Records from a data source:
———

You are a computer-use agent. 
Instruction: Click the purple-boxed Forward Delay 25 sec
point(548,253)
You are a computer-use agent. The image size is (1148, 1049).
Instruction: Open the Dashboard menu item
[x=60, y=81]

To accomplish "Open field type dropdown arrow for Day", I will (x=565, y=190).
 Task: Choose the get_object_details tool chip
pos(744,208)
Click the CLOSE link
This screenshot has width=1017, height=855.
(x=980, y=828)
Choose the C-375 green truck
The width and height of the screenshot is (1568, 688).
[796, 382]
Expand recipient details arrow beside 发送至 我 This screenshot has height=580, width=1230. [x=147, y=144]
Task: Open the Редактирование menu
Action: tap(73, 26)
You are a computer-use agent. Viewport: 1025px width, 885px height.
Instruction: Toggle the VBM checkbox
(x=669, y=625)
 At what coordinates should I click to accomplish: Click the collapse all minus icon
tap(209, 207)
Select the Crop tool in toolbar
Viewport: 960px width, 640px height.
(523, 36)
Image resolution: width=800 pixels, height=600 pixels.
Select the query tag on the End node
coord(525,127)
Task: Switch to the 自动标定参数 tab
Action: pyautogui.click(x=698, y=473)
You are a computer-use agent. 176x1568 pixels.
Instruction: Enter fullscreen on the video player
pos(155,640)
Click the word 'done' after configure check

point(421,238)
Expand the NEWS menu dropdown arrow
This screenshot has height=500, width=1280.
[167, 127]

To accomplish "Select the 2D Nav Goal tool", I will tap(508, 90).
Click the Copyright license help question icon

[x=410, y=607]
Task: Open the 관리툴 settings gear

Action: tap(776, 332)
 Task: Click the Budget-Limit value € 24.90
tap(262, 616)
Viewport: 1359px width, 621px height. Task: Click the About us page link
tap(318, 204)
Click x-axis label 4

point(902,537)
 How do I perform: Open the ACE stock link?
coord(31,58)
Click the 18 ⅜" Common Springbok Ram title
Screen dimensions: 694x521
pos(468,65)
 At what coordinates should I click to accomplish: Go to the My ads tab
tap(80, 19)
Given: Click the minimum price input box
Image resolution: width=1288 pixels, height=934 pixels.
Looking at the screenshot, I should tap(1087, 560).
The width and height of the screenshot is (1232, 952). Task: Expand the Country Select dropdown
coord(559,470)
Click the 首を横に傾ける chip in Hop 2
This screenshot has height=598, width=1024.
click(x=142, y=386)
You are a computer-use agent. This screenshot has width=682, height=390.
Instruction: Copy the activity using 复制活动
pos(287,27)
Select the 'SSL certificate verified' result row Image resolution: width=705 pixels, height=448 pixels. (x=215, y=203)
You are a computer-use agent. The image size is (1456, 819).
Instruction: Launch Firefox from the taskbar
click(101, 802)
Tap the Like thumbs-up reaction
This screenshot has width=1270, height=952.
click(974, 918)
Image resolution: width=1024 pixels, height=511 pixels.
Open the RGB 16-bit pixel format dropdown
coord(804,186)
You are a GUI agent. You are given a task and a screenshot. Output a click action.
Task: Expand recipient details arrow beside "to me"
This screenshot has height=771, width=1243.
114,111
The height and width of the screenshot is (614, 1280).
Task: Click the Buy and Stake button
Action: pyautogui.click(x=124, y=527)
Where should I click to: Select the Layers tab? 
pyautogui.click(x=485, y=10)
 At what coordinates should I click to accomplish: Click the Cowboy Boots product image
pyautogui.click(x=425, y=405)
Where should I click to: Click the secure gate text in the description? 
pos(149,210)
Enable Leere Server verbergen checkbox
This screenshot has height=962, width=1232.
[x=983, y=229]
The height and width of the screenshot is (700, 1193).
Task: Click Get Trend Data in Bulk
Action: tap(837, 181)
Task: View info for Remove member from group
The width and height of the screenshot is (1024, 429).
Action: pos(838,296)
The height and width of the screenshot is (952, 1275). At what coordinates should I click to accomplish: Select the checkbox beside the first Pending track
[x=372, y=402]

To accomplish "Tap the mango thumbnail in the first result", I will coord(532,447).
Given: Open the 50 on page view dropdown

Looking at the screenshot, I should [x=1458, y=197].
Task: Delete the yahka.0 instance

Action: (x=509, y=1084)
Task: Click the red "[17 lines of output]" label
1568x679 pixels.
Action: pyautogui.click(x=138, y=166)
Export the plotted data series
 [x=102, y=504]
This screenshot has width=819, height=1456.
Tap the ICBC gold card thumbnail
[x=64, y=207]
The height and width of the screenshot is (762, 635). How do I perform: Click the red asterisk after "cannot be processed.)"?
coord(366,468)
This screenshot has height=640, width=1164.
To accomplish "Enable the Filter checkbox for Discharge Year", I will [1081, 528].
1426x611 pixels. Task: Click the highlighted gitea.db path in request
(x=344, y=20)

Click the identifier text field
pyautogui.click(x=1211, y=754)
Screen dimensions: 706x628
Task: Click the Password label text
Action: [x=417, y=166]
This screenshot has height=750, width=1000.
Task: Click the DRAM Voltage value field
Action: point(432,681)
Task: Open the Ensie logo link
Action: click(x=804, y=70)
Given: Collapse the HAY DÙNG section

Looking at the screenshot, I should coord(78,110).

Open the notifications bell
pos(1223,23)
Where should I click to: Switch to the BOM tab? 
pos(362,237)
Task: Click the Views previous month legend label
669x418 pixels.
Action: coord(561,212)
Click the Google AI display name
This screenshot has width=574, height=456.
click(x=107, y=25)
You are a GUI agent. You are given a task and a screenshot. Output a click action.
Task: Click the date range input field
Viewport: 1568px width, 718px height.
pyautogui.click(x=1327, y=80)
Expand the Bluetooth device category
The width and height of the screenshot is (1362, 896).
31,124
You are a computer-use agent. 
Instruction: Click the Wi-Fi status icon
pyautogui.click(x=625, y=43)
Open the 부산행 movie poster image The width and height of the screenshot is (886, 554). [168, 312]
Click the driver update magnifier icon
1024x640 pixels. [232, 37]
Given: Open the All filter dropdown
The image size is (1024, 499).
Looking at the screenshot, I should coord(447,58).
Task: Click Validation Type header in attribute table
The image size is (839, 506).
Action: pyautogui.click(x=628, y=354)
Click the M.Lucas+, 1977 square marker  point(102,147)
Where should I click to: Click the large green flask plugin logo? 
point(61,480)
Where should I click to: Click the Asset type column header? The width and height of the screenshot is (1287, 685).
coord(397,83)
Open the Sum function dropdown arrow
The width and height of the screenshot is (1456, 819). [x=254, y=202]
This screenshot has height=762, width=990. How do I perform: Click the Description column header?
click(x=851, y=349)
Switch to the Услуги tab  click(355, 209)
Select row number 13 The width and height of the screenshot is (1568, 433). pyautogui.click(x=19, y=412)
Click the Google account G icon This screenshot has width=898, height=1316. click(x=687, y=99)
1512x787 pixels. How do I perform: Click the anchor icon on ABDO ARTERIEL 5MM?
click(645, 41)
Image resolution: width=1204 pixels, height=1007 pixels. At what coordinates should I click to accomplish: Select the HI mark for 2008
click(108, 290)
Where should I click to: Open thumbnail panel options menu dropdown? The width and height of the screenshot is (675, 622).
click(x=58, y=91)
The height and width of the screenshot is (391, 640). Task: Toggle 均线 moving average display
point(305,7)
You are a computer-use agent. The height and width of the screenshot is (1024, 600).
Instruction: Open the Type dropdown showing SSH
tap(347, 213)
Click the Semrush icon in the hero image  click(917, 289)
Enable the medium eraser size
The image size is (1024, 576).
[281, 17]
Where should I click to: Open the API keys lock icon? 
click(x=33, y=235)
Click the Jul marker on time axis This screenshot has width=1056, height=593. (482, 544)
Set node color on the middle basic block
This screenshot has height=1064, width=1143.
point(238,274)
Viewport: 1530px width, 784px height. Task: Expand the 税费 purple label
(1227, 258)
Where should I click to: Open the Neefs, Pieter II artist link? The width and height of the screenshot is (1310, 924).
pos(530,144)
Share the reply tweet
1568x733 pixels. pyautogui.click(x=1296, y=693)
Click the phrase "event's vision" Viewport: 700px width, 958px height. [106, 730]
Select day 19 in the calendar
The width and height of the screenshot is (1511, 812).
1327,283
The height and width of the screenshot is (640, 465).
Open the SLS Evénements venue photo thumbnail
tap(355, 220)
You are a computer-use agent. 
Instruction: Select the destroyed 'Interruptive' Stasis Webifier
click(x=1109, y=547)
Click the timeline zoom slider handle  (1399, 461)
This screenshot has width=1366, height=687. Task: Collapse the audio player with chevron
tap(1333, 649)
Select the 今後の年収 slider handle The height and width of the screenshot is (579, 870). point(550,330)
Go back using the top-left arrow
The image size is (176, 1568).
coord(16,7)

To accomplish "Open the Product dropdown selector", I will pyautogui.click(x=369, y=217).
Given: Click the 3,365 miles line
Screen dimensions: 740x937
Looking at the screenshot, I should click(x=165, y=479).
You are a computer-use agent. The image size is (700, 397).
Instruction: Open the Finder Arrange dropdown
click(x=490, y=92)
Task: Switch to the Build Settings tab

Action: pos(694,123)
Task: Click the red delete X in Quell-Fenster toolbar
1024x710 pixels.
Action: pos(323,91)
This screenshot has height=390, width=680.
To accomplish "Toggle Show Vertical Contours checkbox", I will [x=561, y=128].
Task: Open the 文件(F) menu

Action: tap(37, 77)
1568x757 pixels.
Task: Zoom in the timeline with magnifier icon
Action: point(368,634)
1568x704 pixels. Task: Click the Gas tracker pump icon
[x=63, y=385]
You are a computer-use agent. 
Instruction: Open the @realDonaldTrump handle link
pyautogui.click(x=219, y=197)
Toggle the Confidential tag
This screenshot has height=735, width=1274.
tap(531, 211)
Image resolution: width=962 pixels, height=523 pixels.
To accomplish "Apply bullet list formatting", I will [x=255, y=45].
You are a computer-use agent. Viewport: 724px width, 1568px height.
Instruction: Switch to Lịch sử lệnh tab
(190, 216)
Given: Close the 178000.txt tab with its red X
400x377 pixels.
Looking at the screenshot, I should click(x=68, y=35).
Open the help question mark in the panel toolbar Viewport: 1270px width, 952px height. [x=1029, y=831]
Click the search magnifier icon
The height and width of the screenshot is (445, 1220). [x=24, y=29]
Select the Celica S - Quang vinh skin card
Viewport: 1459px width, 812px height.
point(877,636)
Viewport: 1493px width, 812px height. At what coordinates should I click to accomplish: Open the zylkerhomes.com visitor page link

———

= What is needed =
Write out the rows from the line containing "The height and width of the screenshot is (952, 1275)." through the line containing "Action: (x=509, y=1084)", copying each line exactly as it appears.

= Solution to the exercise =
The height and width of the screenshot is (952, 1275). At what coordinates should I click to accomplish: Select the checkbox beside the first Pending track
[x=372, y=402]

To accomplish "Tap the mango thumbnail in the first result", I will coord(532,447).
Given: Open the 50 on page view dropdown

Looking at the screenshot, I should [x=1458, y=197].
Task: Delete the yahka.0 instance

Action: (x=509, y=1084)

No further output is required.